======== Data extracts ========

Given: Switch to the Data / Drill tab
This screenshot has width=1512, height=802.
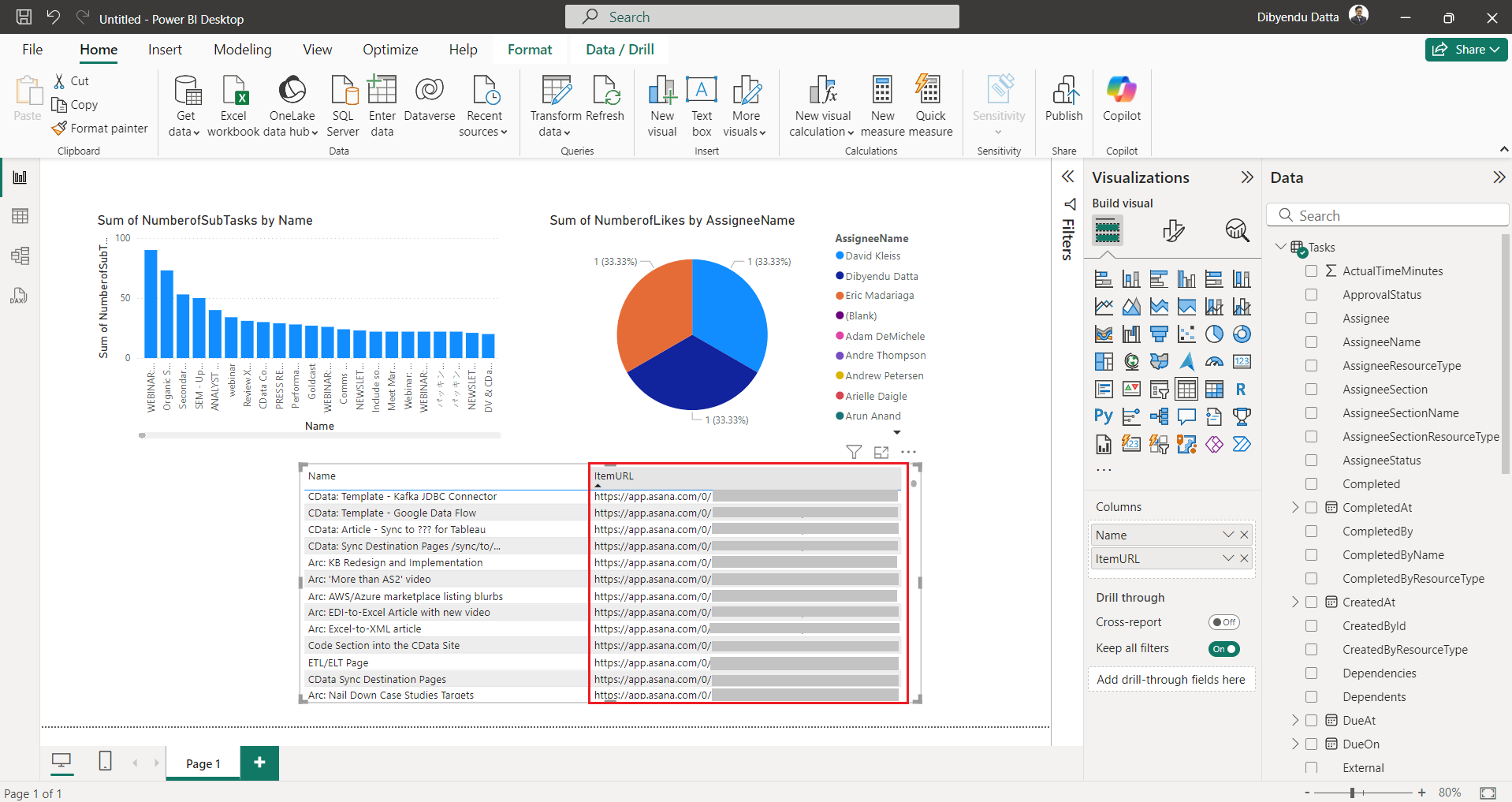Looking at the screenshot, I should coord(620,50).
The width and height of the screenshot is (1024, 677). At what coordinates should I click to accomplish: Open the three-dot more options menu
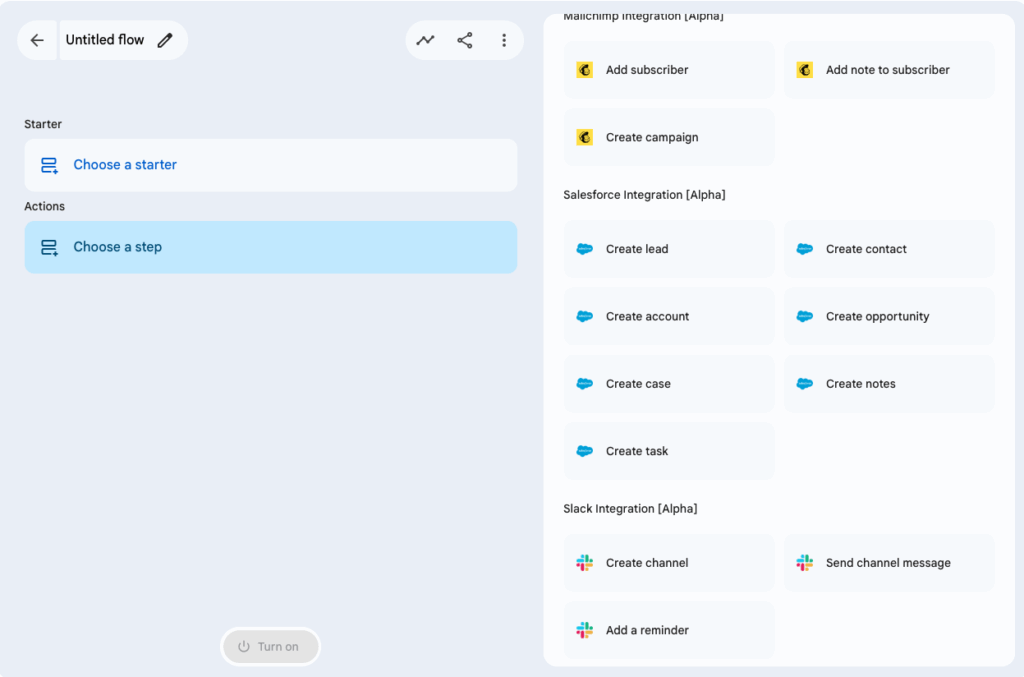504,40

========

> **Instructions to follow**
Pictures are not part of the copy. Output only the lines from the one with "This screenshot has width=1512, height=802." through the final line of the records, exactly as given.

> **Written response**
This screenshot has width=1512, height=802.
Looking at the screenshot, I should coord(620,50).
The width and height of the screenshot is (1024, 677). At what coordinates should I click to accomplish: Open the three-dot more options menu
504,40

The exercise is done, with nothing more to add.